When it comes to sewing, there is always much to learn. Your niche is vintage and you do it so well. However, basic techniques are universal. No matter what direction you decide to pursue, I am sure you will do it well. Personally, I like the vintage features you add to modern patterns. I like to see your interpretation of vintage styles and how you style them not to look costume-ish. Since you have such a lovely collection of vintage/antique books and magazines I would love to see how you would dissect certain elements and translate them to a modern pattern. Just my two cents. In addition, if I might add, I have learned just as much from self-taught, non-professional sewing teachers as I have in formal education settings. Being able to translate and interpret what you know and what you want to share is the key to teaching success. An organized teacher is the one who will impress, the one whose insights will remain long after the class. If your prior tutorials are any indication, you will do very well.
Hi Casey! I recently purchased a french ruler for alterations, but when I went to shorten a dress I was working on, was stumped as to how to adjust it? If it has not already been done, I would love to see how to master those rulers for alteration purposes.
Sewing is interesting to try. I haven’t tried focusing on sewing except if it is about the project in school or I just want to do some cross-stitching. I think sewing is important not only to make dresses but to repair some clothes, which required stitching. Maybe I will try to read some sewing books to learn more.
Thank you for offering your experience to all of us like this! I bought a gorgeous 50s dress pattern and a pretty white cotton for it, but white cotton is a little see-through, so it needs to be fully lined. How do you replace facings with a full lining, or how do you create and insert a full lining in a dress that doesn’t have one? What do you usually use for lining (rayon, polyester, self-lining)? I also have to do full-bust alterations on every pattern I sew for myself, but I’m not really sure how to do them when the bodice is gathered instead of darted, and that’s not covered in the fit book I own. Have you ever seen anything about this?
Hi Abby! For a gathered bodice I apply the same technique (the slash-and-spread method) but instead of sewing a vertical dart you just gather the extra material to the same points (you just get more ‘gather’). It’s worked for me!
xx Charlotte
Tuppence Ha’penny Vintage
I’m a true beginner, and I really wish I could have someone show me how to do everything! Things I have questions about lately:
• I wish I could see how to do buttonholes. Not really sure how that all works, but it’s keeping me from trying a lot of patterns.
• How do you insert sleeves into a sleeveless garment? How do you switch around sleeves and how do you know if they’ll fit?
• How do you get a pattern you’re altering onto different paper? What sort of paper do you use for that?

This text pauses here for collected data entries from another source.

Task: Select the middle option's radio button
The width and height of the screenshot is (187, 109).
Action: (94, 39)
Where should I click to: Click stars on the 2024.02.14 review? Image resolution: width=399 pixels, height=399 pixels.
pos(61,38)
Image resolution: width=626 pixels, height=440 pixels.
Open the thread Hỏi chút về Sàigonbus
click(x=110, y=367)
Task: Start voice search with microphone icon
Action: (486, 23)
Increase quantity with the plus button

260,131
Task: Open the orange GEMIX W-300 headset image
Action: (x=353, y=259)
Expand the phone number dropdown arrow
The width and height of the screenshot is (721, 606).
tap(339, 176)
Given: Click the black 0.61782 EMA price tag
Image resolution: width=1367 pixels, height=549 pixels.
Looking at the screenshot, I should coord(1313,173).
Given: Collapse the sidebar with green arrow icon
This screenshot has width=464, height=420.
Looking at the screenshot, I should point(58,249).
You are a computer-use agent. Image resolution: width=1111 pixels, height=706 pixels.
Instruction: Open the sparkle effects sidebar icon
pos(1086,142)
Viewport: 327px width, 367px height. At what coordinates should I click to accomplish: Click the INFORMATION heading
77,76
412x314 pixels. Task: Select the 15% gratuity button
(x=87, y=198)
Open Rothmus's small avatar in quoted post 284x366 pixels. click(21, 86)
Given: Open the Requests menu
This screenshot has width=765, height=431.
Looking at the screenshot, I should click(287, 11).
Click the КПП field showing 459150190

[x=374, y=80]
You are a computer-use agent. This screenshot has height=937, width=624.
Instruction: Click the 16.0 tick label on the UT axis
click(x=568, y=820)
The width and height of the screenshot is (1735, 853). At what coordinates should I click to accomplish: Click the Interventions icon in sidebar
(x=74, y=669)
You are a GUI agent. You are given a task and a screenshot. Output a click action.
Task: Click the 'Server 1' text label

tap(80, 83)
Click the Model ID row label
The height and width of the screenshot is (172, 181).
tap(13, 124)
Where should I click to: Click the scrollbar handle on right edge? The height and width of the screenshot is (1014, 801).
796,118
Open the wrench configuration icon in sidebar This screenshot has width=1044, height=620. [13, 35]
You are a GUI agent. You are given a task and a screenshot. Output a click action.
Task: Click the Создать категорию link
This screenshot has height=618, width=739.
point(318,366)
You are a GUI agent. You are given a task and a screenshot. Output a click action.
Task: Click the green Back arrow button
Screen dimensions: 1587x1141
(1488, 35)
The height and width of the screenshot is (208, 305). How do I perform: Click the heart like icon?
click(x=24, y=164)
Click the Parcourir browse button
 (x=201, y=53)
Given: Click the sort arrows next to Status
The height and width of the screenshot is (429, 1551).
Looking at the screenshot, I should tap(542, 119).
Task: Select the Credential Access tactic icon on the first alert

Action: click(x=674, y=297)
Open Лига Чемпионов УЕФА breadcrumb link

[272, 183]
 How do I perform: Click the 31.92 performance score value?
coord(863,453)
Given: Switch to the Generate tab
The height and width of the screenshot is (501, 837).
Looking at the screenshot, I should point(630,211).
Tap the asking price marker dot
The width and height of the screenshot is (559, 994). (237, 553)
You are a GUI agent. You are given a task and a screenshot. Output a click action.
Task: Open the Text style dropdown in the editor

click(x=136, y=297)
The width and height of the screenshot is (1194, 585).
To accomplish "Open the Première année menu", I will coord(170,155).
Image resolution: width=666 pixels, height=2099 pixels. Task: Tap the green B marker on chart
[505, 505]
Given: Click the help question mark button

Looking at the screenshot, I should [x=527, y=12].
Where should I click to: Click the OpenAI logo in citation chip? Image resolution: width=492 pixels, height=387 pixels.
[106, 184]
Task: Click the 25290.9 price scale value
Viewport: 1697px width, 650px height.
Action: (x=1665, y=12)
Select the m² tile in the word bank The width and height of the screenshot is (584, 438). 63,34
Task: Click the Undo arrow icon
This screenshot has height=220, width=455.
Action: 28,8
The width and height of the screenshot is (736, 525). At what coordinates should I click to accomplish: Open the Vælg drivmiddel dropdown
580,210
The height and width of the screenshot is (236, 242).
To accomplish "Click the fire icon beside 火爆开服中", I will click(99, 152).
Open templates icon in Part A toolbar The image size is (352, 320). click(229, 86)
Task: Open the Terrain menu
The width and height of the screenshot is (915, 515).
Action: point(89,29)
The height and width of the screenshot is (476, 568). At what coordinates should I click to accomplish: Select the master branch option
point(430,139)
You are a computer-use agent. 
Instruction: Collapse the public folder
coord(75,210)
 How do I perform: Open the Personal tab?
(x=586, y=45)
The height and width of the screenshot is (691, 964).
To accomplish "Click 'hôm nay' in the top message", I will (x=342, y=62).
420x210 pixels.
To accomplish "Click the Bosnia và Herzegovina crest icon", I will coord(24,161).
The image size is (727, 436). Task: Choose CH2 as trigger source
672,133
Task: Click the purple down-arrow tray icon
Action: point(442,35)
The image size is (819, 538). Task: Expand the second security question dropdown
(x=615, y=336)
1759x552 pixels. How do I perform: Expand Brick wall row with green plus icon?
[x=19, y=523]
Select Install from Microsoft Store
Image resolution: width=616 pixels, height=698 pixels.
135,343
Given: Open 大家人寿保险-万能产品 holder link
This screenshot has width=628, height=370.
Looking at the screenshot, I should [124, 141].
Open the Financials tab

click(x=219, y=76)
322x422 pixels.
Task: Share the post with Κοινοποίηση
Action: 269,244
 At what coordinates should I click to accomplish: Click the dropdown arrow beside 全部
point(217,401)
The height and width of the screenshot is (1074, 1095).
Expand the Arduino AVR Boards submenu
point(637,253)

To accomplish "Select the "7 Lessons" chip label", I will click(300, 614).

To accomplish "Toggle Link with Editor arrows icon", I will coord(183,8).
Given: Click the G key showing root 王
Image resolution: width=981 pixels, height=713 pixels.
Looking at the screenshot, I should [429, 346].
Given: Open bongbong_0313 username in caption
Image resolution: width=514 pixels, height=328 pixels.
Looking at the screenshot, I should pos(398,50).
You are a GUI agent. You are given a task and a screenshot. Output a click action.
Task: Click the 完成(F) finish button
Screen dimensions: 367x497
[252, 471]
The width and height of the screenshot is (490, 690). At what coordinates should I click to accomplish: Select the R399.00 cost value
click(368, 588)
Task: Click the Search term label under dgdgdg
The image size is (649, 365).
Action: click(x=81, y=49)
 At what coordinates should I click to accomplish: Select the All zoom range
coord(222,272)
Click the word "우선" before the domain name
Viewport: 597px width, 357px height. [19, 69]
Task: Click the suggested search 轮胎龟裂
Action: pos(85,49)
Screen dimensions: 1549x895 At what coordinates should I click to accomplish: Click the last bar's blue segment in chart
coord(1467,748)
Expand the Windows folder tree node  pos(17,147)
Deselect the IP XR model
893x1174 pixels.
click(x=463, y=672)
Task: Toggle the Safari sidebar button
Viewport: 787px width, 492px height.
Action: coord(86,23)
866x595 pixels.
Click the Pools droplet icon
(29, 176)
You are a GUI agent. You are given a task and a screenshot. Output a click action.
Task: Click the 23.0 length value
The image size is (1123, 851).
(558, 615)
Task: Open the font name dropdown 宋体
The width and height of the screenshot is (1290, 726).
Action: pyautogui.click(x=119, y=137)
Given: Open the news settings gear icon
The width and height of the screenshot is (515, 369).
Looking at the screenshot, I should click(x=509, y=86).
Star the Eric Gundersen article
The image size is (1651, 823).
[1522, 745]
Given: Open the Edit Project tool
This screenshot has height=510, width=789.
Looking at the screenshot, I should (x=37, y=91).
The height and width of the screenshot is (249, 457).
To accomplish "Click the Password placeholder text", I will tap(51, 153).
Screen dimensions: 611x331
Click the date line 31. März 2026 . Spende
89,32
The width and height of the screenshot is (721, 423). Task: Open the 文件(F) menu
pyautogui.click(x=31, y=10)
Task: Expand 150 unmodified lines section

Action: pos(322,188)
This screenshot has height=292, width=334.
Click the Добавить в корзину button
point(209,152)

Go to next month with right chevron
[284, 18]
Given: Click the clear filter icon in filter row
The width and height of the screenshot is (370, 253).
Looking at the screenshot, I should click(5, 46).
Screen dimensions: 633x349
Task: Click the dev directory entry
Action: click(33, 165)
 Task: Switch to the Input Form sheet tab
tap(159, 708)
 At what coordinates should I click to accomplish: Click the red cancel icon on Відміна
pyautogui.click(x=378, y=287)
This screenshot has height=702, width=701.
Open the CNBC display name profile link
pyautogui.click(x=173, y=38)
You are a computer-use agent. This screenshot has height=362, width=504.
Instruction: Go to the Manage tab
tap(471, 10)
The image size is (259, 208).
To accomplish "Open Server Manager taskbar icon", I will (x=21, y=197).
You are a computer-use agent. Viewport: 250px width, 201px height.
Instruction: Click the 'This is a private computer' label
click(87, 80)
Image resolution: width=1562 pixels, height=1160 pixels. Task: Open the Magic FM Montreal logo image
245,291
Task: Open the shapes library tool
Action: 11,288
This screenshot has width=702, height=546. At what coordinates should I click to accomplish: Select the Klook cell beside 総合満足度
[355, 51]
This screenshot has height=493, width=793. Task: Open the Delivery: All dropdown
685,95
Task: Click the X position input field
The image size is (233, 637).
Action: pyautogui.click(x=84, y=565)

• How do you add lining to a garment?
Thank you for showing us your process—that and the inspirational value make me love reading your blog.
I’m with Joan on the French curve. How do you know which part of the curve to use?
Hi Casey — I’m one of your readers who stops by often but rarely comments, but wanted to tell you how much I appreciate your pattern alteration posts. The more I sew, the more I feel this is a necessary (and attainable!!) skill to add to my arsenal — what better way to match our vision to what we’re working so hard to create? The pockets alteration on the Ginger, the Bodice alteration on the 50s dress — so easy, but these are major game-changers! So thank you.
I will say I’m personally interested in how we can turn basic shapes into multiple patterns. Here’s a question: Is there a basic pattern you’d recommend all novice pattern-alterers (I know, it’s not a word!) to have? I.e. a dress pattern with a separate bodice and skirt and sleeves? Fitted skirt, slim skirt? What would be most versatile, in your opinion?
Your clothes always look so sturdy once completed, my clothes that I made seem so fragile and almost everything I’ve made rips after one wear. What do you do to make them not so fragile? Is it just me not sewing right?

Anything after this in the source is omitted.